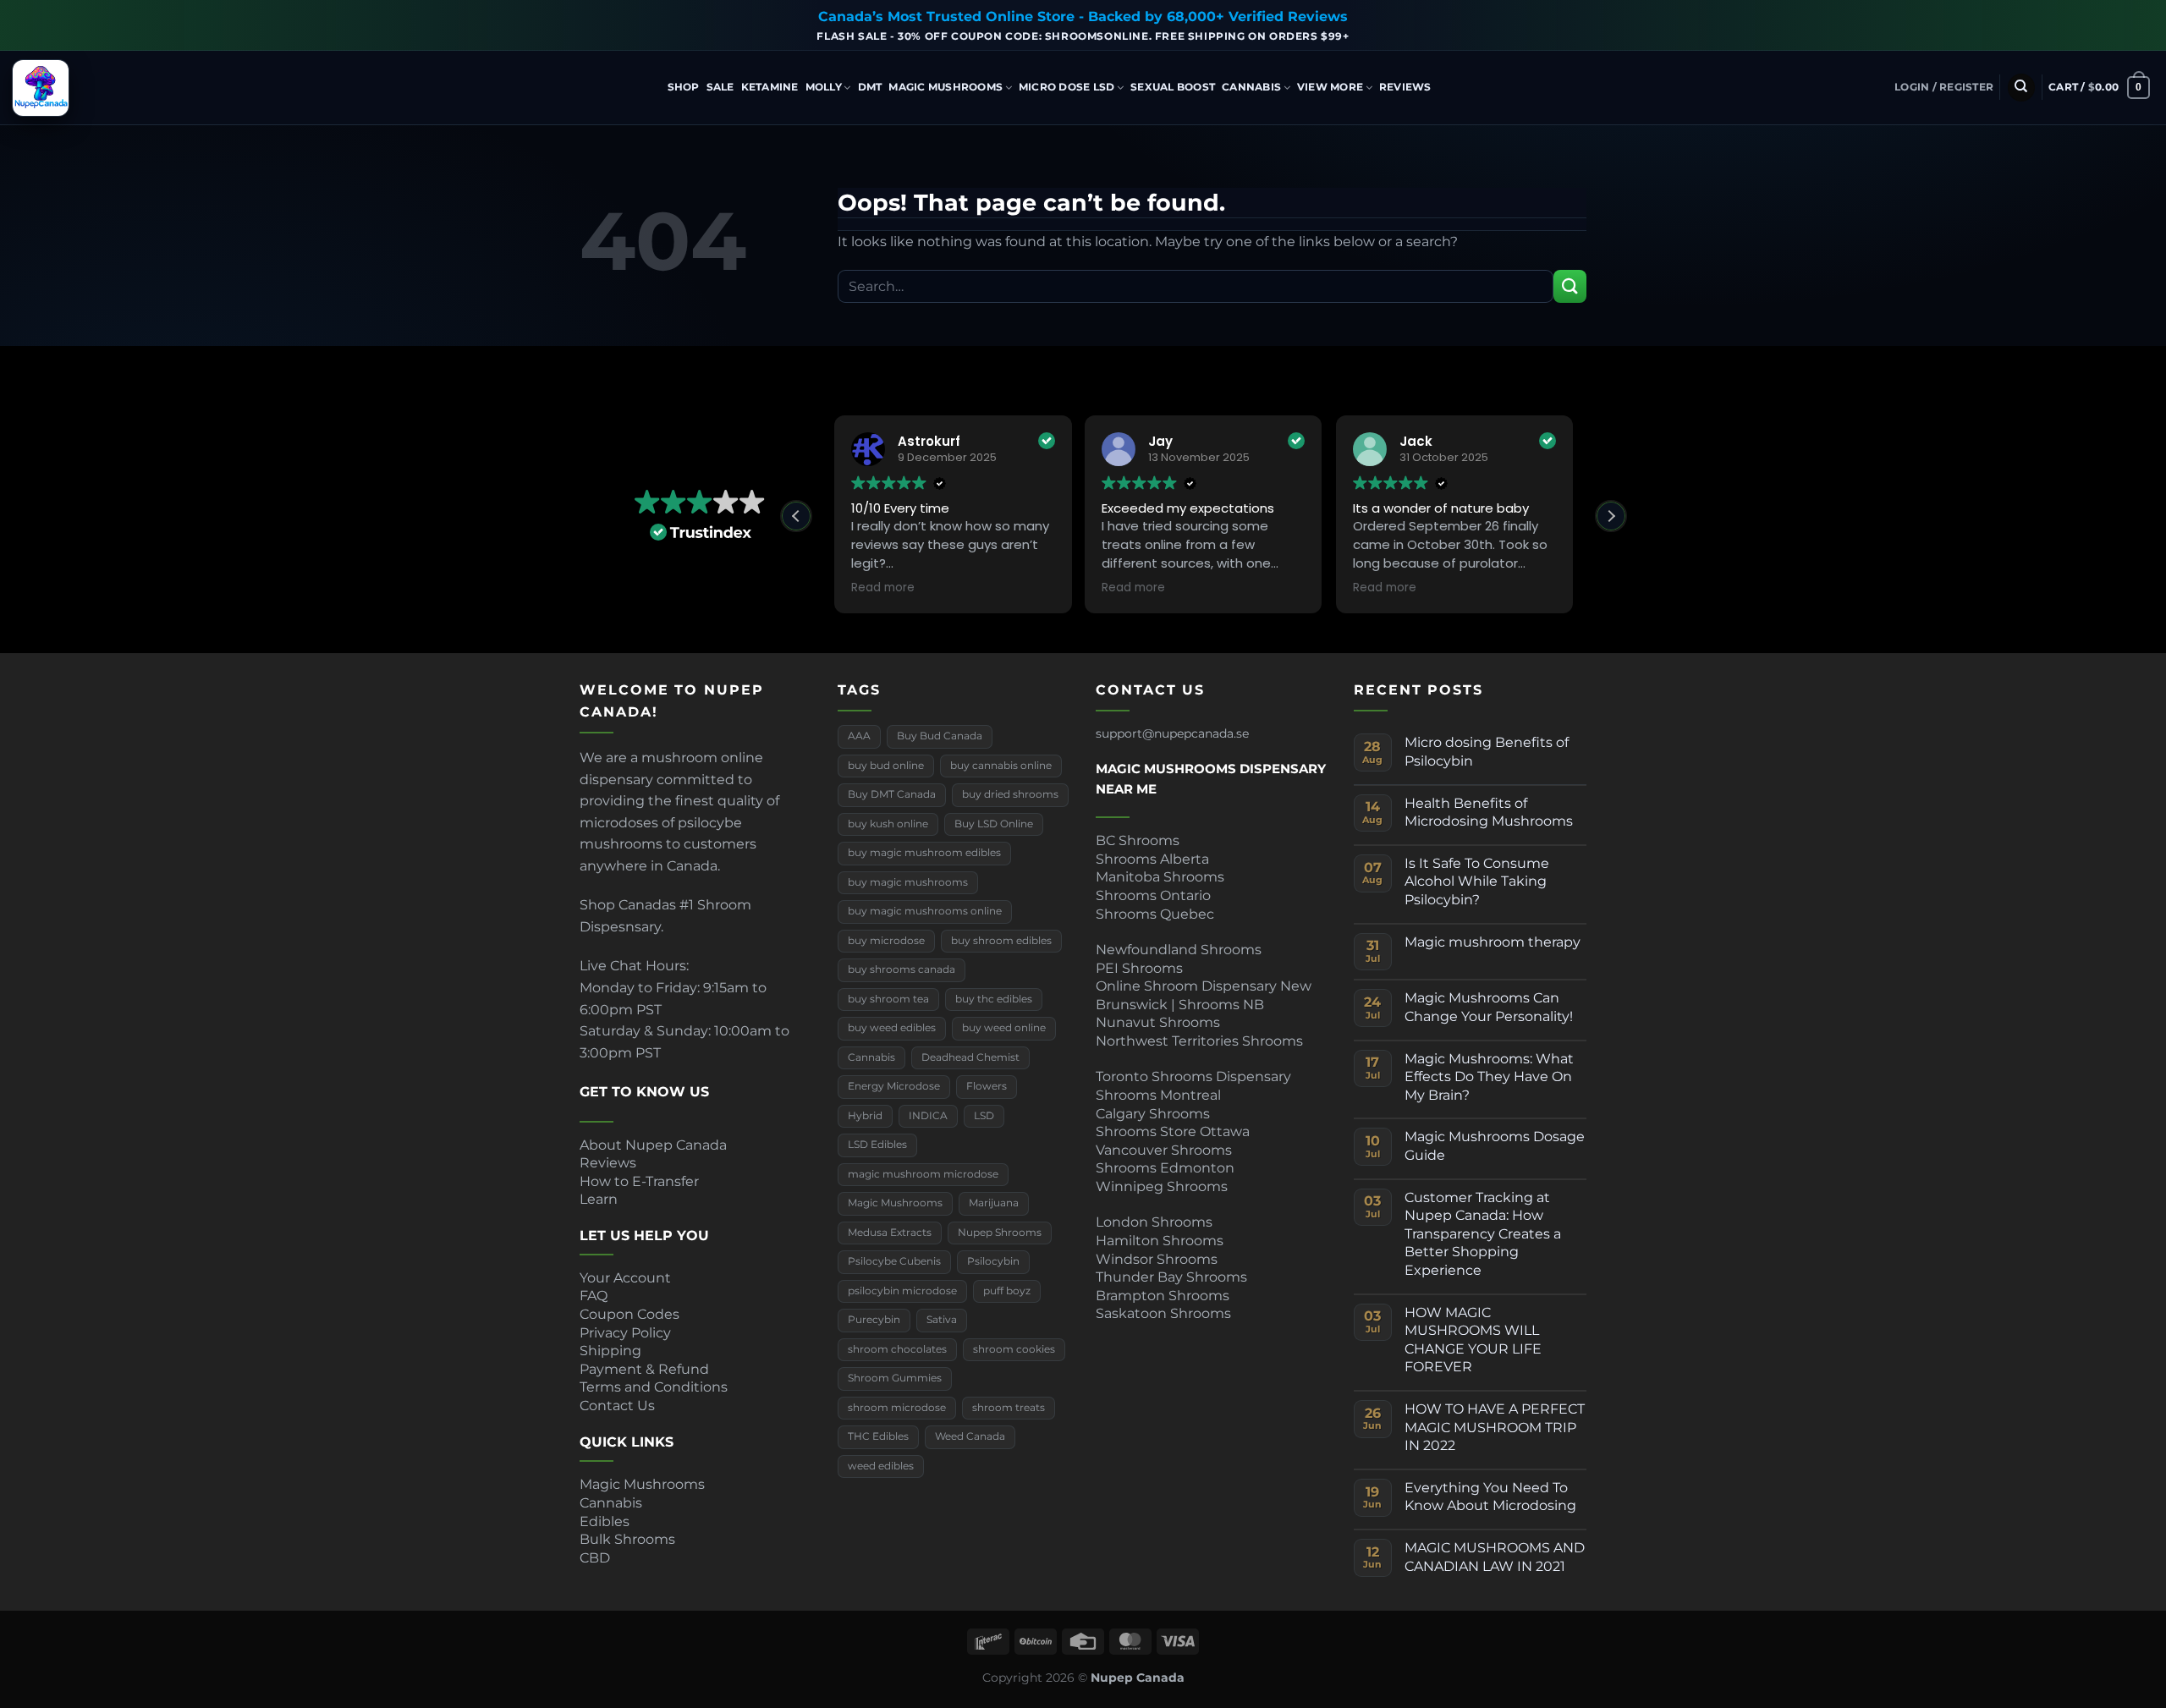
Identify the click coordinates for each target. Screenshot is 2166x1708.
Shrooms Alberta (1154, 859)
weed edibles (881, 1466)
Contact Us (617, 1406)
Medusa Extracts (890, 1232)
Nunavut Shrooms (1158, 1022)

Problem to work on
Could you set down the material above word for word while dropping its pictures?

Exercise result
Identify the click coordinates for each target. Screenshot is 2166x1708.
Shrooms Alberta (1154, 859)
weed edibles (881, 1466)
Contact Us (617, 1406)
Medusa Extracts (890, 1232)
Nunavut Shrooms (1158, 1022)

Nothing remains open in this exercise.